Required work
In the study summary on fluid intake during cycling, what followed the 45-minute exercise bout?

Source document
Purpose: It is generally recommended that fluid be ingested during exercise at a rate that prevents body mass loss and prevents dehydration. It is, however, not known whether these recommendations are valid during intense endurance exercise in a mild environment. The purpose of this study was to examine the effect of fluid ingestion volume on heart rate (HR), rectal temperature, plasma electrolytes, and performance during intense endurance exercise at 21 degrees C.
Methods: Eight well-trained men (26+/-1 yr; 79.6+/-3.5 kg; VO2peak = 5.05+/-0.17 L.min(-1) ; mean+/-SEM) cycled for 45 min at 80+/-1% VO2peak while receiving either no fluid replacement (NF), a volume of water that prevented body mass loss (FR-100 = 1.47+/-0.05 L), or 50% of this volume (FR-50 = 0.72+/-0.03 L). The 45-min exercise bout was followed immediately by a 15-min "all-out" performance ride.

Data supplied
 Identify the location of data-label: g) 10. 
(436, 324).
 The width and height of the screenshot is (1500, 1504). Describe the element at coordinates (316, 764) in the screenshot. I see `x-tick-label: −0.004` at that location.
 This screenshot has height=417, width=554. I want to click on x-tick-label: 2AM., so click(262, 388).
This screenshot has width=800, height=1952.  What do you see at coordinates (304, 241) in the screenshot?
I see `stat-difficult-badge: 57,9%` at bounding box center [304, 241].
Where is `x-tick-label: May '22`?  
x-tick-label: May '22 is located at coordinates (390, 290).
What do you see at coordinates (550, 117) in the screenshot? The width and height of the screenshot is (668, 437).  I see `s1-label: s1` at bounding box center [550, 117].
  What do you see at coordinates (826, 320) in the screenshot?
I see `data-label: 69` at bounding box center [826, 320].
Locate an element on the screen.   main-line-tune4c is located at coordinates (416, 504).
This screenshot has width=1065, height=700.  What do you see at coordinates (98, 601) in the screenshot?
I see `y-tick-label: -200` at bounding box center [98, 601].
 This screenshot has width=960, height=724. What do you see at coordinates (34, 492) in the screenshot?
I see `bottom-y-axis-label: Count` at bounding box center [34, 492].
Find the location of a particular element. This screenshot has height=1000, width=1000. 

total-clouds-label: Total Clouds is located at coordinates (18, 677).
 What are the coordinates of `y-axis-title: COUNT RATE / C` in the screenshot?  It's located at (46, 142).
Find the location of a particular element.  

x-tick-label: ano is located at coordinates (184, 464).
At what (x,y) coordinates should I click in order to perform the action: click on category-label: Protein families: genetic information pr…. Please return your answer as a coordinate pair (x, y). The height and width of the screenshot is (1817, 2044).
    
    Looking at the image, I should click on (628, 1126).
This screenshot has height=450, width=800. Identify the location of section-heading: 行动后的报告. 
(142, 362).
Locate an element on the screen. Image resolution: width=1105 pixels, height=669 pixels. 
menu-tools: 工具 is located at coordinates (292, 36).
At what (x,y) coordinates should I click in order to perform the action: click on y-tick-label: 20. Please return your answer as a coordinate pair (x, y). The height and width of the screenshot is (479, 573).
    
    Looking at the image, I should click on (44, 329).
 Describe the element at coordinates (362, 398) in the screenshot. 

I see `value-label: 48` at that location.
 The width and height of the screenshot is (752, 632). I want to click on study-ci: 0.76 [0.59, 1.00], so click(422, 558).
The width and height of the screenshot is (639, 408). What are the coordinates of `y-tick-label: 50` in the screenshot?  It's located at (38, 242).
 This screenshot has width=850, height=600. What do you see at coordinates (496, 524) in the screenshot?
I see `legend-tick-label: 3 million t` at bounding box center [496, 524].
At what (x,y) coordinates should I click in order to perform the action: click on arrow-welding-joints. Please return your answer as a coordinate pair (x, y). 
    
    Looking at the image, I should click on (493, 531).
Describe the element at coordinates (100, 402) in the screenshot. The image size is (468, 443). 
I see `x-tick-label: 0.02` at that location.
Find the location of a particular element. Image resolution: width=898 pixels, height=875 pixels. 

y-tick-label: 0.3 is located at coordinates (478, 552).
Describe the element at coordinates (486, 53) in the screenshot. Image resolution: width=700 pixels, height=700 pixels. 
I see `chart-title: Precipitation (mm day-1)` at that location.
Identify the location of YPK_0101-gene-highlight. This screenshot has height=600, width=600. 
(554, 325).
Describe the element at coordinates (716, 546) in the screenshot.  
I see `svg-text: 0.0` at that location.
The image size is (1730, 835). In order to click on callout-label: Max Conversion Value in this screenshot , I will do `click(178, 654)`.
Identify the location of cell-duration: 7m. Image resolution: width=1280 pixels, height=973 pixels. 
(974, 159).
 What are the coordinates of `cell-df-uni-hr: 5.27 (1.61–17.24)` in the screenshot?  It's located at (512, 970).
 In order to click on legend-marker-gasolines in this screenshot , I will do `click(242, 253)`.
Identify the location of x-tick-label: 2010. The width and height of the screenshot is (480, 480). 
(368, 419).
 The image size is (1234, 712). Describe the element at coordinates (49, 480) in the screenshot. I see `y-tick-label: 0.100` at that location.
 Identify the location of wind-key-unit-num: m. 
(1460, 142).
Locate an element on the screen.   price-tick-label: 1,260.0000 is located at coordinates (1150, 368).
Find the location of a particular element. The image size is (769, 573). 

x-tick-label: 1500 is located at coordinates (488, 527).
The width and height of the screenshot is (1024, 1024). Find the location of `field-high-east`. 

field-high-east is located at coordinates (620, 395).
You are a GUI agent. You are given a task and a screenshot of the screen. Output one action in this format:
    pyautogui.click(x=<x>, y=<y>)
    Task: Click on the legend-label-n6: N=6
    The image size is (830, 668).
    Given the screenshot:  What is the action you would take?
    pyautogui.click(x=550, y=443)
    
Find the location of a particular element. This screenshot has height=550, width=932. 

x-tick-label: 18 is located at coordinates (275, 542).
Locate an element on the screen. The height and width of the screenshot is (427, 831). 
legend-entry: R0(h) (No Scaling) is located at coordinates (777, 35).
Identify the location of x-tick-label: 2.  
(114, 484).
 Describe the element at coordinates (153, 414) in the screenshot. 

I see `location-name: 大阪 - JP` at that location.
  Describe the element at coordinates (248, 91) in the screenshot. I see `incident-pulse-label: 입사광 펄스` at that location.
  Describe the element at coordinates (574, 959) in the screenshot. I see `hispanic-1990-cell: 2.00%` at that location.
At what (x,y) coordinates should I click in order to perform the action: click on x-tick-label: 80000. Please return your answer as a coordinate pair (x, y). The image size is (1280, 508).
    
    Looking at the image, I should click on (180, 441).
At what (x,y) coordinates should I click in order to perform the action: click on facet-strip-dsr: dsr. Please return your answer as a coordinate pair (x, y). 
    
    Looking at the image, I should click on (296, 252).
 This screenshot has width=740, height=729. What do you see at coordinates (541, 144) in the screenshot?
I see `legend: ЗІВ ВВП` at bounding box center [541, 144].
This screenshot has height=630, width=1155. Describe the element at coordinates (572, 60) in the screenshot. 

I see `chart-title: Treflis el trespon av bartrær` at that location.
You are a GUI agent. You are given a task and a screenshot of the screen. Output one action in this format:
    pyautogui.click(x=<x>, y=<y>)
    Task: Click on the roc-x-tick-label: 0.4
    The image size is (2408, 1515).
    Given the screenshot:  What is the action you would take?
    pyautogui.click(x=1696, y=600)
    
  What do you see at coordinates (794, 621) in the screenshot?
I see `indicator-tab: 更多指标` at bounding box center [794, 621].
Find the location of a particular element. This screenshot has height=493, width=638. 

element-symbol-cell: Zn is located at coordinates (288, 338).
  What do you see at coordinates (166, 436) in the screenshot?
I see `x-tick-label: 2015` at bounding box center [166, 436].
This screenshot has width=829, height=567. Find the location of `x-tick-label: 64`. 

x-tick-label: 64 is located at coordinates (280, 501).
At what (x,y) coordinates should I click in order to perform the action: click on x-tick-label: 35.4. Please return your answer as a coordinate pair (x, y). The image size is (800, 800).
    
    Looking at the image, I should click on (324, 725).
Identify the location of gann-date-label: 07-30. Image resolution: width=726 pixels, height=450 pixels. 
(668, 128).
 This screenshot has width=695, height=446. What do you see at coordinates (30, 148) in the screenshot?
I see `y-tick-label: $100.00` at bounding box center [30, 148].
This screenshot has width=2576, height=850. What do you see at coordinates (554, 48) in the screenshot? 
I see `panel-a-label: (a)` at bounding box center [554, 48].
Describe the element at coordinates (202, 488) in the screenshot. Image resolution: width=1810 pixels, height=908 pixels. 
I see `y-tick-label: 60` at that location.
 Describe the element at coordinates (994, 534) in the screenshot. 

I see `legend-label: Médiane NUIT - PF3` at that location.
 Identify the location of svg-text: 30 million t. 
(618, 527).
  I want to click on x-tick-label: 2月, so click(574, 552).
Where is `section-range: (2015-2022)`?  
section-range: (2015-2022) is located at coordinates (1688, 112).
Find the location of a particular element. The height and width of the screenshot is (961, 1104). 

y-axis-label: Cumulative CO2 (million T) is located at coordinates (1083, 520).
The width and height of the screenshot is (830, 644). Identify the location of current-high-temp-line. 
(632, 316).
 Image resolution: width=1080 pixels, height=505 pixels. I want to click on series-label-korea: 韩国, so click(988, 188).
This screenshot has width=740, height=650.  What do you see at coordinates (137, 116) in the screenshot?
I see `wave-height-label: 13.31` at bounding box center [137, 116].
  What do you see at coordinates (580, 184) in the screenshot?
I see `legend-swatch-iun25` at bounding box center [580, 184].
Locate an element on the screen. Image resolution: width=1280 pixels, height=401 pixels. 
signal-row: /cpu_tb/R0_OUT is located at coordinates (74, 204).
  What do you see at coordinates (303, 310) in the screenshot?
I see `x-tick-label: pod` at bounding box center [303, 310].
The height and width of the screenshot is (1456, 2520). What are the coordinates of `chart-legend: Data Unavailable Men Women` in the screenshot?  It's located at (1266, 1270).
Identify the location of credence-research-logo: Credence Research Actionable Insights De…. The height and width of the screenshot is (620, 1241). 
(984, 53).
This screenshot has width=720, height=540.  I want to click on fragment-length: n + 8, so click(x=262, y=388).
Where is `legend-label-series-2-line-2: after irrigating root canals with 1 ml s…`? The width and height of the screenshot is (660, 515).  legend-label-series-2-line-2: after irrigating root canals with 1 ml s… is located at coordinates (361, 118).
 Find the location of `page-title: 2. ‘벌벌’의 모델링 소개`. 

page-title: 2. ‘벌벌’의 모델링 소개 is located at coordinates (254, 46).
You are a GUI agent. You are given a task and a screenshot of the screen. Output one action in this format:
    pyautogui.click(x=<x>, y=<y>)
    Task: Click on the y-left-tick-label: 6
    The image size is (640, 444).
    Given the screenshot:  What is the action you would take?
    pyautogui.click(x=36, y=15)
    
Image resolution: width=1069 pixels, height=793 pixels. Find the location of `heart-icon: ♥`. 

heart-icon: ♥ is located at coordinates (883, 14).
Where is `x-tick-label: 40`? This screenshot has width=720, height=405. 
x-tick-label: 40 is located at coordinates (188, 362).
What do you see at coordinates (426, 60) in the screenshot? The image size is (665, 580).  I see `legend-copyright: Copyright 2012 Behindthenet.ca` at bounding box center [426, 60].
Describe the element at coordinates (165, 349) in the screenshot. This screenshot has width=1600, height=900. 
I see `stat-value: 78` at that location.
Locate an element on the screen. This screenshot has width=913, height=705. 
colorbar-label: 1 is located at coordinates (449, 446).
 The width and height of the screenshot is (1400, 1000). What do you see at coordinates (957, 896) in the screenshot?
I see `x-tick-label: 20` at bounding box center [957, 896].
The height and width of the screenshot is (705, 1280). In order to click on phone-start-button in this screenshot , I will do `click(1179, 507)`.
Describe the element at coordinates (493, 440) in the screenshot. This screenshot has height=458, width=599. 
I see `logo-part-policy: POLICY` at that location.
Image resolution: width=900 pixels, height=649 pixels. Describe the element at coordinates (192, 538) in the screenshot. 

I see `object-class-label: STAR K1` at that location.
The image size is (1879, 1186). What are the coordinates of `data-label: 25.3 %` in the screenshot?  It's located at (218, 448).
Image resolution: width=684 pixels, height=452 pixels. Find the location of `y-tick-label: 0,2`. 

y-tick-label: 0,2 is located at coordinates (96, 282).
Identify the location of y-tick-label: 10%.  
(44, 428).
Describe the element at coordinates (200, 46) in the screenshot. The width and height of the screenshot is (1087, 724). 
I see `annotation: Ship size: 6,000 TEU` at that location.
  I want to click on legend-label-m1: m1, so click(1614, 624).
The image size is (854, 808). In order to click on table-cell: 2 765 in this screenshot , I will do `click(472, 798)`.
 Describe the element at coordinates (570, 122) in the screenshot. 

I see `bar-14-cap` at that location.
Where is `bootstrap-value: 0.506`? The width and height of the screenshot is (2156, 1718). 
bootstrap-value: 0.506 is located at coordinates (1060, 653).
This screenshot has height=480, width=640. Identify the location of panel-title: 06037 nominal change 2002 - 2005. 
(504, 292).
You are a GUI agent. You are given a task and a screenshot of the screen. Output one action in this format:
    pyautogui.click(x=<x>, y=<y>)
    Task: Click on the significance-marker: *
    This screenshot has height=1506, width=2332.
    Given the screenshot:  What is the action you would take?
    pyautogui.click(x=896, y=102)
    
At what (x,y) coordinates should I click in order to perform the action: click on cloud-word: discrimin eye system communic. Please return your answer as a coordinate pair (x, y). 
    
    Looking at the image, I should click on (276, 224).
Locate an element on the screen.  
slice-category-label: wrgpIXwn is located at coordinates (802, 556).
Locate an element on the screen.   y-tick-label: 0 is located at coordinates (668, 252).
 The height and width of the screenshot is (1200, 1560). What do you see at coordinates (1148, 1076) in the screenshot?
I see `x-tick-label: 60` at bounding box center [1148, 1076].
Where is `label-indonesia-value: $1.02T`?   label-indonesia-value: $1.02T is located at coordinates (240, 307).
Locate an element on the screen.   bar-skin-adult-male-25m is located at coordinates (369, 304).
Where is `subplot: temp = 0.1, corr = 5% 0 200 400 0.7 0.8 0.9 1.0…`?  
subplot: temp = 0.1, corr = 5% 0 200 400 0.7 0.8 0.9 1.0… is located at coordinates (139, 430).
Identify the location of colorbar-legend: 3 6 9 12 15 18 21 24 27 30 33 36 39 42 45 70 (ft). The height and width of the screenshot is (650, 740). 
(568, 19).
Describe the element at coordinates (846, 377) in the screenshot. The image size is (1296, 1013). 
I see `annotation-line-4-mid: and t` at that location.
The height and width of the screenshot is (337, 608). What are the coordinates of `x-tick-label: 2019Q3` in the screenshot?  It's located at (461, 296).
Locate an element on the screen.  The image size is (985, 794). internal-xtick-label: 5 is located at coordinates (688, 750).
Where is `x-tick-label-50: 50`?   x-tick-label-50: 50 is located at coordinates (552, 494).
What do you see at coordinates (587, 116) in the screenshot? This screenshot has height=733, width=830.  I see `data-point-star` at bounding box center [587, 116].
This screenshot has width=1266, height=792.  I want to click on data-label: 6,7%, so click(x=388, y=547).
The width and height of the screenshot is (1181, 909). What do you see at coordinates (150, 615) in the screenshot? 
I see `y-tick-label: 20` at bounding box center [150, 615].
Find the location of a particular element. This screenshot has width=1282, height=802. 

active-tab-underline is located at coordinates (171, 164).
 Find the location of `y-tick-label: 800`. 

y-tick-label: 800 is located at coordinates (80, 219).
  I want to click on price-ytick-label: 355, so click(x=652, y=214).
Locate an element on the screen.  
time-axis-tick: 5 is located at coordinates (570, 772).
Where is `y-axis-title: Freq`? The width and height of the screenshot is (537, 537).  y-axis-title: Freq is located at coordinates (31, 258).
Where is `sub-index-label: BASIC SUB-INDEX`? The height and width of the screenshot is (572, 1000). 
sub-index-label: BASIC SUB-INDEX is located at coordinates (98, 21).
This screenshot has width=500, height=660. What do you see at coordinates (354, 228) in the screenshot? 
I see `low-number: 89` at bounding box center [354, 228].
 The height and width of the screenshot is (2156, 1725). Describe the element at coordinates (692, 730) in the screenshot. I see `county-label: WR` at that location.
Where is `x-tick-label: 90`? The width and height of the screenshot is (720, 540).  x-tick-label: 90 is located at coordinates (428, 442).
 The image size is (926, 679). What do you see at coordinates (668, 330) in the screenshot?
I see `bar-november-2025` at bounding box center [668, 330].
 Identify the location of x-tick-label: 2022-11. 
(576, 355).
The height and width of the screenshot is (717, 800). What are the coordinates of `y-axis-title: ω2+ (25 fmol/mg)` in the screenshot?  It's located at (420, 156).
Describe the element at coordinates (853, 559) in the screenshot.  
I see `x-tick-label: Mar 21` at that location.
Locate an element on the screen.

Result of the task
A 15-minute "all-out" performance ride followed immediately.